Hackerrank Gemstones Solution

Question

I'm looking for any possible improvements in terms of memory usage and speed, but really any advice is welcome.

Problem statement:

John has discovered various rocks. Each rock is composed of various elements, and each element is represented by a lower-case Latin letter from 'a' to 'z'. An element can be present multiple times in a rock. An element is called a gem-element if it occurs at least once in each of the rocks.

Given the list of rocks with their compositions, display the number of gem-elements that exist in those rocks.

Input Format

The first line consists of an integer, , the number of rocks. Each of the next lines contains a rock's composition. Each composition consists of lower-case letters of English alphabet.

Constraints Each composition consists of only lower-case Latin letters ('a'-'z'). length of each composition

Output Format

Print the number of gem-elements that are common in these rocks. If there are none, print 0.

My code: Essentially I build N lists of True or False values (since the number of times the same element appears doesn't matter), and at the end just "and" them two by two using reduce to end up with a final list of True values for the elements that were True in each rock, and then just sum up the True values.

import sys
from functools import reduce

# this is just to get test cases input
N = int(input())
strings = []
for i in range(N):
    strings.append(input())

# actual implementation starts here
lists = [[False] * 26 for i in range(N)]

for i in range(N):
    for c in strings[i]:
        # ord() gives the ASCII value of a character
        lists[i][ord(c) - ord('a')] = True

final_list = reduce(lambda x, y: [x[i] and y[i] for i in range(26)], lists)
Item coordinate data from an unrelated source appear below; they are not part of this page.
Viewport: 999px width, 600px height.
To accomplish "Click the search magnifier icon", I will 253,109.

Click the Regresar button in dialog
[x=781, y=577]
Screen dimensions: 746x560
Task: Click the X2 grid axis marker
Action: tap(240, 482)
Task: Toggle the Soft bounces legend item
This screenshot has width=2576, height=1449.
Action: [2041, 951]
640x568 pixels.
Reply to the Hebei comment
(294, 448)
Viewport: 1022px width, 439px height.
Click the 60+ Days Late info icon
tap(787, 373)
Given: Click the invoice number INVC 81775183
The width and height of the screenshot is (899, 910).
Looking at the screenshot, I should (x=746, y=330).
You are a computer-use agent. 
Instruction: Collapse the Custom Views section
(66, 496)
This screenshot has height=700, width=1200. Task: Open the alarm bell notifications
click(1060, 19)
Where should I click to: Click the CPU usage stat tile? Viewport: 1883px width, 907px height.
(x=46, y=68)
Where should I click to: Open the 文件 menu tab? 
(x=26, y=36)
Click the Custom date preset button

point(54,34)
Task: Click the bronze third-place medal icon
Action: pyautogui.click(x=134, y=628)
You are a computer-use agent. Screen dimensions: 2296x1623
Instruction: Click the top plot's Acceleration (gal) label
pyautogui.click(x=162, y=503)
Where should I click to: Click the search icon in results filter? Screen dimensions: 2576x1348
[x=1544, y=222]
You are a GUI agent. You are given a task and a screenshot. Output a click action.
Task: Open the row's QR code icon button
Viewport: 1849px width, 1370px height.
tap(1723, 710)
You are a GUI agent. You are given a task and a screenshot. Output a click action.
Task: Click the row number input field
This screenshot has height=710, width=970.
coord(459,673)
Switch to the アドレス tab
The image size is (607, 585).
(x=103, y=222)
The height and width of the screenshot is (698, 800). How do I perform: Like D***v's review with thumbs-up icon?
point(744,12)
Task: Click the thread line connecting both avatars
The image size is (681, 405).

print(reduce(lambda x, y: x + y, final_list))

Answer 1

There are several ways you can save memory, where you’re storing more information than you really need. In some cases, way more information than you need.

If you only save what you need, you’ll reduce memory and get a performance benefit to boot!

Memory improvement #1

These three lines are wasting memory:

strings = []
for i in range(N):
    strings.append(input())

You don’t actually need to gather up all the rocks into a list – you’re only ever looking at one at a time. Although in this case it’s unlikely to matter, creating a list when you don’t need one is a bad antipattern.

You can rewrite your code to make the strings list unnecessary, thus saving memory, like so:

lists = [[False] * 26 for i in range(N)]

for i in range(N):
    rock = input()
    for c in rock:
        # ord() gives the ASCII value of a character
        lists[i][ord(c) - ord('a')] = True

Note that this also only features one for loop of length N, which will likely have a (small) benefit to performance.

Memory improvement #2

The lists variable (that’s not a great name, btw) is a 26 x N-sized matrix. Again, this has the potential to get quite large if you have lots of rocks, or lots of different elements. And you’re storing more data than you need to – all we’re interested in is which elements were present in each rock. A simpler way to store that would be something like:

rock_elements = []

for _ in range(N):
    rock = input()
    rock_elements.append(set(rock))

final_list = reduce(lambda x, y: [i in x and i in y for i in range(26)], lists)

Now the rock_elements list only contains the set of elements in each rock. We’re not provisioning lots of unwanted memory for small rocks.

Memory improvement #3

We’re still storing more information than we need. For example, suppose the first rock omits a, and every other rock contains a. Remembering that those later rocks contain a is pointless, because we know that a isn’t a gem-element.

So an even more efficient solution would be to keep a set of possible gem-elements, and throw elements away whenever we find a rock that doesn’t contain them. Like so:

import string

gem_elements = set(string.ascii_lowercase)

for _ in range(N):
    rock = input()
    gem_elements = gem_elements & set(rock)

print(len(gem_elements))

Now our gem_elements set will never be larger than the number of possible elements, and we’re only storing the data for one rock at a time. Much better!

And as a nice side benefit, we’ve got rid of the two calls to reduce(), which are:

• Generally not very Pythonic – idiomatic Python tends towards list comprehensions and similar rather than reduce() and map().
• Moderately expensive – I think at least \$O(N)\$ in the number of rocks?